Guggenheim S&P SmallCap 600 Pure Value ETF (RZV - Free Report) – Up 585%
This fund targets the small-cap value segment of the broader U.S. market. It tracks the S&P SmallCap 600 Pure Value Index, holding 163 securities in its basket. The product charges investors 35 bps in annual fees. It has amassed $176.3 million in its asset base while trades in a lower volume of about 32,000 shares a day on average. The product has a Zacks ETF Rank #3 with a High risk outlook.
Vanguard Consumer Discretionary ETF (VCR - Free Report) – Up 556%
This fund targets the consumer discretionary sector and follows the MSCI U.S. Investable Market Consumer Discretionary 25/50 Index. It holds 372 stocks in its basket with AUM of $2.7 billion. VCR is the low choice in the space, charging just 10 bps in annual fees while volume is moderate at nearly 85,000 shares a day. The product has a Zacks ETF Rank #3 with a Medium risk outlook.

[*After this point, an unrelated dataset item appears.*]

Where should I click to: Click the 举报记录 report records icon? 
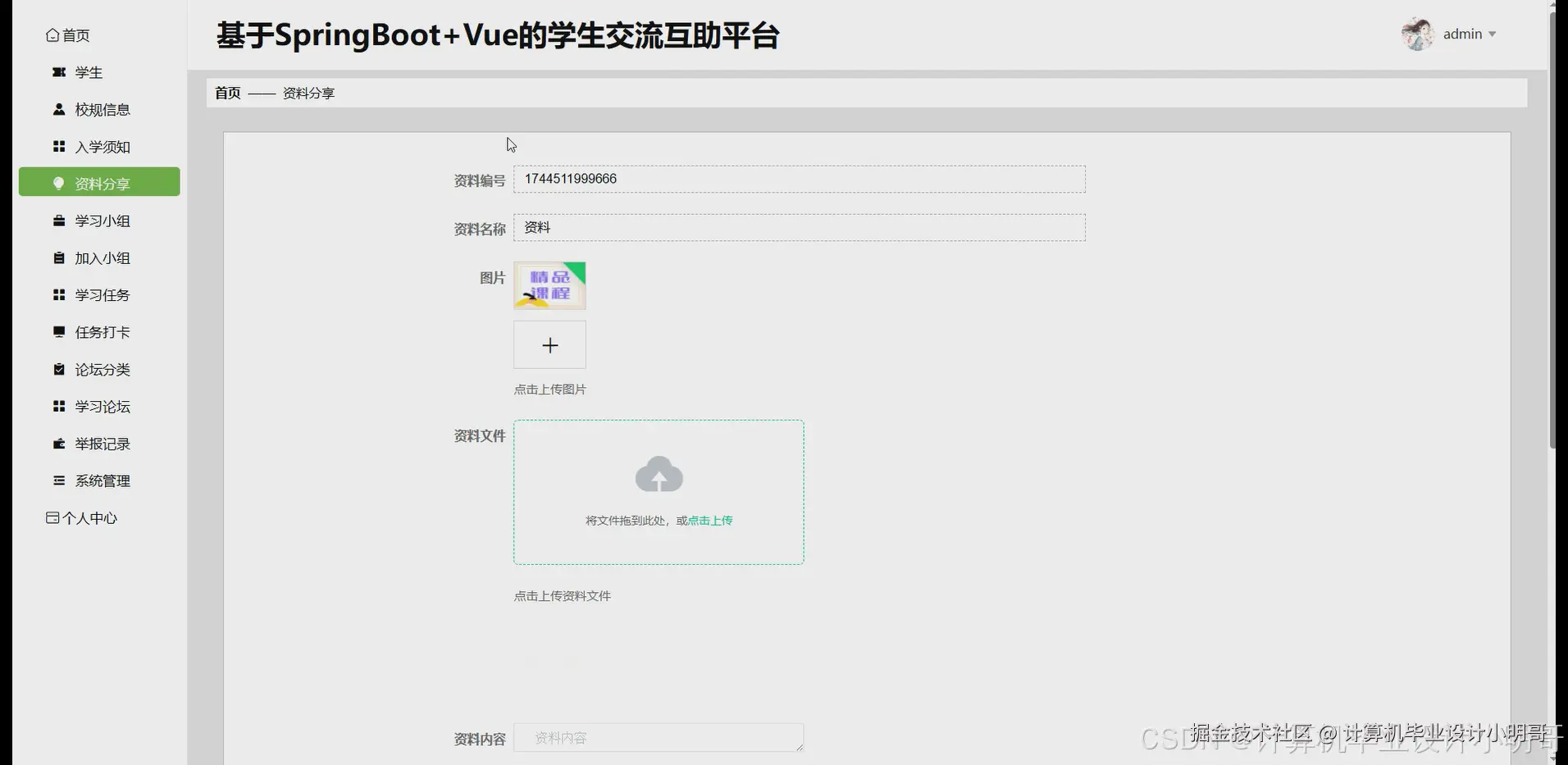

Oppenheimer Financials Sector Revenue ETF (RWW - Free Report) – Up 543%
This ETF offers investors targeted access to the same stocks as the S&P 500 Financials Index but weighed each security by revenues instead of by market capitalization. It holds 69 stocks in its basket. The product failed to garner investors’ attention as depicted by its AUM of $59.5 million and average daily volume of 5,000 shares. It has 0.45% in expense ratio and a Zacks ETF Rank #1 with a Medium risk outlook.